(Records from a data collection)

╔══

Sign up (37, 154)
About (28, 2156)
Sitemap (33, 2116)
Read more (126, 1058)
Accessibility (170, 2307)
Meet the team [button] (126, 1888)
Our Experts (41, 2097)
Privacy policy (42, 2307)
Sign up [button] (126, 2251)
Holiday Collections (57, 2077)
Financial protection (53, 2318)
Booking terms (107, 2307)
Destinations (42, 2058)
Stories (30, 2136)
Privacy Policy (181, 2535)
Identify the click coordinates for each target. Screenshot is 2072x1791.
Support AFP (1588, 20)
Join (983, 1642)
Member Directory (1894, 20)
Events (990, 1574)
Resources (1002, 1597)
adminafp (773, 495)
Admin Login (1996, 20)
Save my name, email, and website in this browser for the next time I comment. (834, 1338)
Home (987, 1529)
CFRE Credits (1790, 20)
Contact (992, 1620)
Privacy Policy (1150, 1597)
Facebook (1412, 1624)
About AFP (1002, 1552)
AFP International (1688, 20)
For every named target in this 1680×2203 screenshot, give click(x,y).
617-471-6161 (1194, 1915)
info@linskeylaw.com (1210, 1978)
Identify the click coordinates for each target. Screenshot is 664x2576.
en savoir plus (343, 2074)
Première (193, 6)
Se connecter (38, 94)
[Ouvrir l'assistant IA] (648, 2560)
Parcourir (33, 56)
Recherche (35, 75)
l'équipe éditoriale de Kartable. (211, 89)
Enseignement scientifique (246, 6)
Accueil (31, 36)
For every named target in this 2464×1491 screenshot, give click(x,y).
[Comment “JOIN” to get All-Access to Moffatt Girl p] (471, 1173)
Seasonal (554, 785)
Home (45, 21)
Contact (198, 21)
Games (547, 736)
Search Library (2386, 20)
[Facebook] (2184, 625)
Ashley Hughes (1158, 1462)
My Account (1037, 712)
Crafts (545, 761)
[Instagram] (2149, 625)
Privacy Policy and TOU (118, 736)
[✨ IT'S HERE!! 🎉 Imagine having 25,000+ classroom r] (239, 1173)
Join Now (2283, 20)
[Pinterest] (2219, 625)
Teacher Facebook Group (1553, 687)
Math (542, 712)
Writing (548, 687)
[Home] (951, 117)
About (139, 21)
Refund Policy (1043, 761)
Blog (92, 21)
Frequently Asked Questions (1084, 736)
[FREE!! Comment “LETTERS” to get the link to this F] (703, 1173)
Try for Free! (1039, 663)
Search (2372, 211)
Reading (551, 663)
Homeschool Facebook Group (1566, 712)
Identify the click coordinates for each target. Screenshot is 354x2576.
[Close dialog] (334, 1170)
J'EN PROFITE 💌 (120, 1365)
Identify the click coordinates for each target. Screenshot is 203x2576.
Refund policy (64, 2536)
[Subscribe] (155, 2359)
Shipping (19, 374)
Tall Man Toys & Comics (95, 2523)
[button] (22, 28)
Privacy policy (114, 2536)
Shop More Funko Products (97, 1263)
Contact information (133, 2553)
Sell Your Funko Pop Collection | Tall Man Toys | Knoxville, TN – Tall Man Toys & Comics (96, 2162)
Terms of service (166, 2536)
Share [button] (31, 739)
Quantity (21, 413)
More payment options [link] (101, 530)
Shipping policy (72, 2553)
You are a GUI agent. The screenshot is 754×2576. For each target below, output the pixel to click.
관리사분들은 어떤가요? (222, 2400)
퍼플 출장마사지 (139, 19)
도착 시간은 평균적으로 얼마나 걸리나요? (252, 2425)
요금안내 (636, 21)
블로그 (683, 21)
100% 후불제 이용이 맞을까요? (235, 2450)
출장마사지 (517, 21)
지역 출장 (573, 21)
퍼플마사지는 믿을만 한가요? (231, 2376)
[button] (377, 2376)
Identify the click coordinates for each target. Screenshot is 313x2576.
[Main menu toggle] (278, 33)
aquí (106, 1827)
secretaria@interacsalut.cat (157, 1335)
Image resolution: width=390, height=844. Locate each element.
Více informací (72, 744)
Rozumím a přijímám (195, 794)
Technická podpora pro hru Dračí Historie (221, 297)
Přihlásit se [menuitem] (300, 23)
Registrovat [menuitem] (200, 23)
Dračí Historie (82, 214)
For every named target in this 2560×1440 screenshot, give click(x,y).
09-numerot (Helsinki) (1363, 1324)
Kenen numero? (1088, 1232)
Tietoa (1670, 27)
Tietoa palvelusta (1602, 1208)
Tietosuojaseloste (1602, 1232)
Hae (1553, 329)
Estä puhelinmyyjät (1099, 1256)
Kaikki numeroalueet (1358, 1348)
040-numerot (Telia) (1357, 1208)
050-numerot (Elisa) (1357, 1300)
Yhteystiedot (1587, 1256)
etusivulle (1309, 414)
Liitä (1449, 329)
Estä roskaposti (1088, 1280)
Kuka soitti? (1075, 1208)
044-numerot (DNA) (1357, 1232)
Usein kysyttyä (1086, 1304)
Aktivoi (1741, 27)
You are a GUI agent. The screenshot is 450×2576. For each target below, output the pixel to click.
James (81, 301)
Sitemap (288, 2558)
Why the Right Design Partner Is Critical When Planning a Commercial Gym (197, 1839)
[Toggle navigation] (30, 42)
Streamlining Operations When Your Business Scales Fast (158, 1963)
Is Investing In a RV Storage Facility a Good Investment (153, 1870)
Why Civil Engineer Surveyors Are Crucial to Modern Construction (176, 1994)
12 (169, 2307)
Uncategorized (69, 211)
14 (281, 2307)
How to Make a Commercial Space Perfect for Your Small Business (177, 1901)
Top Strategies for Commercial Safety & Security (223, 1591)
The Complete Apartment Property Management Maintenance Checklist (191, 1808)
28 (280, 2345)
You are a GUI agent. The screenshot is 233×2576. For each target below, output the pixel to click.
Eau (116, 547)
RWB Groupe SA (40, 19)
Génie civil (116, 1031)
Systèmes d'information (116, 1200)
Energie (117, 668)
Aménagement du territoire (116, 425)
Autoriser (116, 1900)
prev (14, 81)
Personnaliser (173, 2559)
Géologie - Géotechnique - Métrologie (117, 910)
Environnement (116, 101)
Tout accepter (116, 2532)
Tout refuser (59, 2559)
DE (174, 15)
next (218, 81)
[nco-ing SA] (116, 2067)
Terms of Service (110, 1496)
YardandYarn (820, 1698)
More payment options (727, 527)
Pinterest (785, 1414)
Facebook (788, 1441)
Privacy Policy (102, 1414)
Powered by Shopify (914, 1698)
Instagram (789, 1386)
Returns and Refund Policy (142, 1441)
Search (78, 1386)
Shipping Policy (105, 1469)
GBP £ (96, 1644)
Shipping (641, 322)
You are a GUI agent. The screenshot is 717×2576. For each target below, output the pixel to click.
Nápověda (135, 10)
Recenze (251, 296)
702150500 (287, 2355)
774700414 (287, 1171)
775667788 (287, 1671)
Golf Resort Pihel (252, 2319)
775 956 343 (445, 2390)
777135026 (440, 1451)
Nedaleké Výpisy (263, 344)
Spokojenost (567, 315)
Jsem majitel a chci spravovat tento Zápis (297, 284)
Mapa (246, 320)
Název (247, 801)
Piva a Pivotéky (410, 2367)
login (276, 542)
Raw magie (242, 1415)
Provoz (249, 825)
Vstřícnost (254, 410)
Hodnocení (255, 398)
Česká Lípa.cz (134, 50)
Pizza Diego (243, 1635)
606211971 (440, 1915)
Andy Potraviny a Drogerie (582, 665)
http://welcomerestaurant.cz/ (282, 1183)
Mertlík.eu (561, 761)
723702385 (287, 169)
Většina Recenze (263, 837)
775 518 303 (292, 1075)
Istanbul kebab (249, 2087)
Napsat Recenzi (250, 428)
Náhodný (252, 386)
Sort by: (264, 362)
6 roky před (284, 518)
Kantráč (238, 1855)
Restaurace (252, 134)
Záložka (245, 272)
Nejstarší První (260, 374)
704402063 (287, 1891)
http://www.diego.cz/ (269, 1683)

╚══

### PROMPT
Your response must consist of the entries, reproduced exactly.

### ANSWER TO THE PROBLEM
Sign up (37, 154)
About (28, 2156)
Sitemap (33, 2116)
Read more (126, 1058)
Accessibility (170, 2307)
Meet the team [button] (126, 1888)
Our Experts (41, 2097)
Privacy policy (42, 2307)
Sign up [button] (126, 2251)
Holiday Collections (57, 2077)
Financial protection (53, 2318)
Booking terms (107, 2307)
Destinations (42, 2058)
Stories (30, 2136)
Privacy Policy (181, 2535)
Identify the click coordinates for each target. Screenshot is 2072x1791.
Support AFP (1588, 20)
Join (983, 1642)
Member Directory (1894, 20)
Events (990, 1574)
Resources (1002, 1597)
adminafp (773, 495)
Admin Login (1996, 20)
Save my name, email, and website in this browser for the next time I comment. (834, 1338)
Home (987, 1529)
CFRE Credits (1790, 20)
Contact (992, 1620)
Privacy Policy (1150, 1597)
Facebook (1412, 1624)
About AFP (1002, 1552)
AFP International (1688, 20)
For every named target in this 1680×2203 screenshot, give click(x,y).
617-471-6161 (1194, 1915)
info@linskeylaw.com (1210, 1978)
Identify the click coordinates for each target. Screenshot is 664x2576.
en savoir plus (343, 2074)
Première (193, 6)
Se connecter (38, 94)
[Ouvrir l'assistant IA] (648, 2560)
Parcourir (33, 56)
Recherche (35, 75)
l'équipe éditoriale de Kartable. (211, 89)
Enseignement scientifique (246, 6)
Accueil (31, 36)
For every named target in this 2464×1491 screenshot, give click(x,y).
[Comment “JOIN” to get All-Access to Moffatt Girl p] (471, 1173)
Seasonal (554, 785)
Home (45, 21)
Contact (198, 21)
Games (547, 736)
Search Library (2386, 20)
[Facebook] (2184, 625)
Ashley Hughes (1158, 1462)
My Account (1037, 712)
Crafts (545, 761)
[Instagram] (2149, 625)
Privacy Policy and TOU (118, 736)
[✨ IT'S HERE!! 🎉 Imagine having 25,000+ classroom r] (239, 1173)
Join Now (2283, 20)
[Pinterest] (2219, 625)
Teacher Facebook Group (1553, 687)
Math (542, 712)
Writing (548, 687)
[Home] (951, 117)
About (139, 21)
Refund Policy (1043, 761)
Blog (92, 21)
Frequently Asked Questions (1084, 736)
[FREE!! Comment “LETTERS” to get the link to this F] (703, 1173)
Try for Free! (1039, 663)
Search (2372, 211)
Reading (551, 663)
Homeschool Facebook Group (1566, 712)
Identify the click coordinates for each target. Screenshot is 354x2576.
[Close dialog] (334, 1170)
J'EN PROFITE 💌 (120, 1365)
Identify the click coordinates for each target. Screenshot is 203x2576.
Refund policy (64, 2536)
[Subscribe] (155, 2359)
Shipping (19, 374)
Tall Man Toys & Comics (95, 2523)
[button] (22, 28)
Privacy policy (114, 2536)
Shop More Funko Products (97, 1263)
Contact information (133, 2553)
Sell Your Funko Pop Collection | Tall Man Toys | Knoxville, TN – Tall Man Toys & Comics (96, 2162)
Terms of service (166, 2536)
Share [button] (31, 739)
Quantity (21, 413)
More payment options [link] (101, 530)
Shipping policy (72, 2553)
You are a GUI agent. The screenshot is 754×2576. For each target below, output the pixel to click.
관리사분들은 어떤가요? (222, 2400)
퍼플 출장마사지 (139, 19)
도착 시간은 평균적으로 얼마나 걸리나요? (252, 2425)
요금안내 (636, 21)
블로그 (683, 21)
100% 후불제 이용이 맞을까요? (235, 2450)
출장마사지 (517, 21)
지역 출장 (573, 21)
퍼플마사지는 믿을만 한가요? (231, 2376)
[button] (377, 2376)
Identify the click coordinates for each target. Screenshot is 313x2576.
[Main menu toggle] (278, 33)
aquí (106, 1827)
secretaria@interacsalut.cat (157, 1335)
Image resolution: width=390, height=844. Locate each element.
Více informací (72, 744)
Rozumím a přijímám (195, 794)
Technická podpora pro hru Dračí Historie (221, 297)
Přihlásit se [menuitem] (300, 23)
Registrovat [menuitem] (200, 23)
Dračí Historie (82, 214)
For every named target in this 2560×1440 screenshot, give click(x,y).
09-numerot (Helsinki) (1363, 1324)
Kenen numero? (1088, 1232)
Tietoa (1670, 27)
Tietoa palvelusta (1602, 1208)
Tietosuojaseloste (1602, 1232)
Hae (1553, 329)
Estä puhelinmyyjät (1099, 1256)
Kaikki numeroalueet (1358, 1348)
040-numerot (Telia) (1357, 1208)
050-numerot (Elisa) (1357, 1300)
Yhteystiedot (1587, 1256)
etusivulle (1309, 414)
Liitä (1449, 329)
Estä roskaposti (1088, 1280)
Kuka soitti? (1075, 1208)
044-numerot (DNA) (1357, 1232)
Usein kysyttyä (1086, 1304)
Aktivoi (1741, 27)
You are a GUI agent. The screenshot is 450×2576. For each target below, output the pixel to click.
James (81, 301)
Sitemap (288, 2558)
Why the Right Design Partner Is Critical When Planning a Commercial Gym (197, 1839)
[Toggle navigation] (30, 42)
Streamlining Operations When Your Business Scales Fast (158, 1963)
Is Investing In a RV Storage Facility a Good Investment (153, 1870)
Why Civil Engineer Surveyors Are Crucial to Modern Construction (176, 1994)
12 (169, 2307)
Uncategorized (69, 211)
14 (281, 2307)
How to Make a Commercial Space Perfect for Your Small Business (177, 1901)
Top Strategies for Commercial Safety & Security (223, 1591)
The Complete Apartment Property Management Maintenance Checklist (191, 1808)
28 (280, 2345)
You are a GUI agent. The screenshot is 233×2576. For each target below, output the pixel to click.
Eau (116, 547)
RWB Groupe SA (40, 19)
Génie civil (116, 1031)
Systèmes d'information (116, 1200)
Energie (117, 668)
Aménagement du territoire (116, 425)
Autoriser (116, 1900)
prev (14, 81)
Personnaliser (173, 2559)
Géologie - Géotechnique - Métrologie (117, 910)
Environnement (116, 101)
Tout accepter (116, 2532)
Tout refuser (59, 2559)
DE (174, 15)
next (218, 81)
[nco-ing SA] (116, 2067)
Terms of Service (110, 1496)
YardandYarn (820, 1698)
More payment options (727, 527)
Pinterest (785, 1414)
Facebook (788, 1441)
Privacy Policy (102, 1414)
Powered by Shopify (914, 1698)
Instagram (789, 1386)
Returns and Refund Policy (142, 1441)
Search (78, 1386)
Shipping Policy (105, 1469)
GBP £ (96, 1644)
Shipping (641, 322)
You are a GUI agent. The screenshot is 717×2576. For each target below, output the pixel to click.
Nápověda (135, 10)
Recenze (251, 296)
702150500 (287, 2355)
774700414 (287, 1171)
775667788 (287, 1671)
Golf Resort Pihel (252, 2319)
775 956 343 (445, 2390)
777135026 (440, 1451)
Nedaleké Výpisy (263, 344)
Spokojenost (567, 315)
Jsem majitel a chci spravovat tento Zápis (297, 284)
Mapa (246, 320)
Název (247, 801)
Piva a Pivotéky (410, 2367)
login (276, 542)
Raw magie (242, 1415)
Provoz (249, 825)
Vstřícnost (254, 410)
Hodnocení (255, 398)
Česká Lípa.cz (134, 50)
Pizza Diego (243, 1635)
606211971 (440, 1915)
Andy Potraviny a Drogerie (582, 665)
http://welcomerestaurant.cz/ (282, 1183)
Mertlík.eu (561, 761)
723702385 (287, 169)
Většina Recenze (263, 837)
775 518 303 (292, 1075)
Istanbul kebab (249, 2087)
Napsat Recenzi (250, 428)
Náhodný (252, 386)
Sort by: (264, 362)
6 roky před (284, 518)
Kantráč (238, 1855)
Restaurace (252, 134)
Záložka (245, 272)
Nejstarší První (260, 374)
704402063 (287, 1891)
http://www.diego.cz/ (269, 1683)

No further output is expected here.